На львовском направлении армией командовал генерал Голиков. Я поехал к нему. Свой полевой командный пункт Голиков разместил под скирдой соломы. Я подъехал к нему, он доложил мне, что послали командующего артиллерией Киевского военного округа генерала Яковлева для переговоров с немецким командованием по вопросу занятия нашими войсками Львова. Пал выбор на него, потому что он знал немецкий язык, не в совершенстве, но мог объясниться.
Хороший был генерал. Во время войны он занимался артиллерийским вооружением и хорошо работал. Правда, это его не спасло. Уже после войны Сталин его все-таки посадил в тюрьму.
Немцы и мы одновременно вплотную подошли к Львову. По договору Львов входил в нашу зону, отходил к Советскому Союзу. Однако немцы рвались туда, видимо, хотели пограбить.
Яковлев возвратился и доложил, что командование немецкой армии согласилось с нами, и мы можем занять Львов, а немцы же не будут вводить свои войска в город.
Мы заняли Львов и непосредственно соприкоснулись с польским населением. Население вокруг Львова было украинским, но во Львове в абсолютном большинстве жили поляки.
Бурное было время. Военные действия закончились. Правда, если говорить о советской стороне, то части нашей армии, собственно, военных действий там не вели. Мы вышли на границу, которая была определена по договоренности с немцами.
Если говорить об удовлетворении национальных чаяний украинской интеллигенции, то они видели границу еще западнее. Украинцы связывали понятие своей границы на западе Украины с «линией Керзона», а новая граница проходила восточнее ее.
Таким образом, обвинения Советского Союза, что он оккупировал территорию Польши, не совсем верны. Наши войска заняли территорию, которая исторически и по своему составу населения этнически относилась к Украине. Все сельское население за небольшим исключением было украинским.
Это было для меня самое лучшее и самое счастливое время. Мы праздновали воссоединение украинских и белорусских земель в едином Советском государстве. У людей было праздничное настроение, мы проводили совещания, конференции, съезды – развернулась бурная политическая деятельность. Большой был подъем на Украине и особенно торжественно восприняла воссоединение западных областей украинская интеллигенция.

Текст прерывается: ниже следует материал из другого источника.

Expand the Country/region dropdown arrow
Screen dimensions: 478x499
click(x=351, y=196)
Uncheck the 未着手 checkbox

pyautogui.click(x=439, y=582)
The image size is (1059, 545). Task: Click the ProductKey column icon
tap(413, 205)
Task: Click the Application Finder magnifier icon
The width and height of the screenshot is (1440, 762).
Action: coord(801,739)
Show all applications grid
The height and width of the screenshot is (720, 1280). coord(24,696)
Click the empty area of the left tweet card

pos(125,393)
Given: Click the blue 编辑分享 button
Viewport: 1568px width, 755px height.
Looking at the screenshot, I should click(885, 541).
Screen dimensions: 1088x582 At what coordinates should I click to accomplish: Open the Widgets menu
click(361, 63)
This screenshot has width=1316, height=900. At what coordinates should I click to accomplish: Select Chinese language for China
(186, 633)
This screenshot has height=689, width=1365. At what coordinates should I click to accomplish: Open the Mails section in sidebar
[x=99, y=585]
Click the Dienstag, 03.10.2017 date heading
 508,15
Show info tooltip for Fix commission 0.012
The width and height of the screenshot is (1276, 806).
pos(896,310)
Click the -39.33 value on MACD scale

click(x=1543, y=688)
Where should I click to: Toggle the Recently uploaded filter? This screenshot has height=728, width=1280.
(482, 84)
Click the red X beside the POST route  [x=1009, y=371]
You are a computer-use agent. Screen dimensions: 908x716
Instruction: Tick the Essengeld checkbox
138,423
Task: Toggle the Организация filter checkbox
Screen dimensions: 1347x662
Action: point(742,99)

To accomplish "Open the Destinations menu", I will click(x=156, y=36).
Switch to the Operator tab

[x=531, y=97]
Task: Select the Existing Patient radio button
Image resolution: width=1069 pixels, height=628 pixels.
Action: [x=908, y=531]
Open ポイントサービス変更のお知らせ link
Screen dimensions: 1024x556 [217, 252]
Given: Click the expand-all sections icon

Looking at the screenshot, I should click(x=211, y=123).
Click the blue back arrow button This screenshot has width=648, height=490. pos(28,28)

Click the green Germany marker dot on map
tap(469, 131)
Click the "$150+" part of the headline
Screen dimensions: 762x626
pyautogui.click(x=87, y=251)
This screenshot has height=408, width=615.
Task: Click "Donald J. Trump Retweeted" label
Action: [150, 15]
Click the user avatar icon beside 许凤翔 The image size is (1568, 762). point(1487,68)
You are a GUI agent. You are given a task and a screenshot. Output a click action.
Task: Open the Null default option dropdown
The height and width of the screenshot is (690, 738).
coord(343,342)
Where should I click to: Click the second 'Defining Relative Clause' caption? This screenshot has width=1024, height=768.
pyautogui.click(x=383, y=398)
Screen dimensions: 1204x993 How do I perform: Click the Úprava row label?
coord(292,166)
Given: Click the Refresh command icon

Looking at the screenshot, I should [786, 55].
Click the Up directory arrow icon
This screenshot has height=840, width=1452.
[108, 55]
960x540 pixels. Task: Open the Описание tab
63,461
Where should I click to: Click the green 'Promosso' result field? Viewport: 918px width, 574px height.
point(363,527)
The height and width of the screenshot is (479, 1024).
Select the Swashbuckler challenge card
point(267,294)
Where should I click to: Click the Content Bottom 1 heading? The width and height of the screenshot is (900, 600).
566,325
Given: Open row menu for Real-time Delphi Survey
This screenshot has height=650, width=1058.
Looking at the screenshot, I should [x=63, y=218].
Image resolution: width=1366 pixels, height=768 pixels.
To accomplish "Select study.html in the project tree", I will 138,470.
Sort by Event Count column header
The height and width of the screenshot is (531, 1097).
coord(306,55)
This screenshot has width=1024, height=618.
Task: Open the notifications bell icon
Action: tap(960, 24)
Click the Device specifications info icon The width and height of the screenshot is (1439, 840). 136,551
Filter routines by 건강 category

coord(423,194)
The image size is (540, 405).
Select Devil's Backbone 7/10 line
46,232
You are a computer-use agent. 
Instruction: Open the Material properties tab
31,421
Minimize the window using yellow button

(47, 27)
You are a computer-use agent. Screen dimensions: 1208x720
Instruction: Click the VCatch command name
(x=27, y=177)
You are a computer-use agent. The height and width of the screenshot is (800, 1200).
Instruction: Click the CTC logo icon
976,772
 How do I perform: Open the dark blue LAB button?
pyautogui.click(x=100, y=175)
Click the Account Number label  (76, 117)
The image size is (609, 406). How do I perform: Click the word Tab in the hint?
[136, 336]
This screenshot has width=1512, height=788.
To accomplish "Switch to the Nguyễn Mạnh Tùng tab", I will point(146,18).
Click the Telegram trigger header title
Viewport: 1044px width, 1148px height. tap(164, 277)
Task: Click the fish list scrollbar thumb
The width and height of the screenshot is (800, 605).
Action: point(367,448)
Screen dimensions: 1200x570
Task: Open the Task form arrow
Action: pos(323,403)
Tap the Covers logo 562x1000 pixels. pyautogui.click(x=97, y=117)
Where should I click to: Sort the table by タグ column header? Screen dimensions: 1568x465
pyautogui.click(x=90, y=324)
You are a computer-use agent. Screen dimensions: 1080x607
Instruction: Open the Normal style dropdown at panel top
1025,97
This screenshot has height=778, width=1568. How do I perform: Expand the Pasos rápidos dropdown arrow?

В то время я, как секретарь Центрального Комитета КП(б)У, практически переселился во Львов и занимался работой в западных областях. В Киеве появлялся редко.
Мы пригласили представителей украинской интеллигенции, главным образом писателей, приехать во Львов, с тем чтобы наладить работу с интеллигенцией во Львове. Львов стал центром западных областей Украины, и все совещания по вновь присоединившимся областям Украины проводились во Львове. Во Львове осталось много польского населения и польской интеллигенции. В том числе та часть интеллигенции, которая под ударами немцев, отступая на восток, пришла во Львов. С отступавшими поляками пришла и Ванда Львовна Василевская[161].
Разные поляки были тогда во Львове. И разное было их отношение к нашей стране. Нам было нелегко. Факт оставался фактом – нами был подписан договор с Риббентропом. Завертелась машина пропаганды против Советского Союза, главным обвинением было, что мы, коммунистическая партия, пошли на сговор с фашистами.
Трудно было, очень трудно было отвечать на, казалось бы, очень легкий вопрос. Трудности заключались не в сути дела, а в форме. Потому что, по сути дела, ничего не могло быть общего у коммунистической партии с фашистами и, следовательно, по существу, никакого договора не могло быть, но формально этот договор был, и им определялась новая граница. Все это стало достоянием общественности, когда была разгромлена Германия и немецкие архивы попали в руки американцев.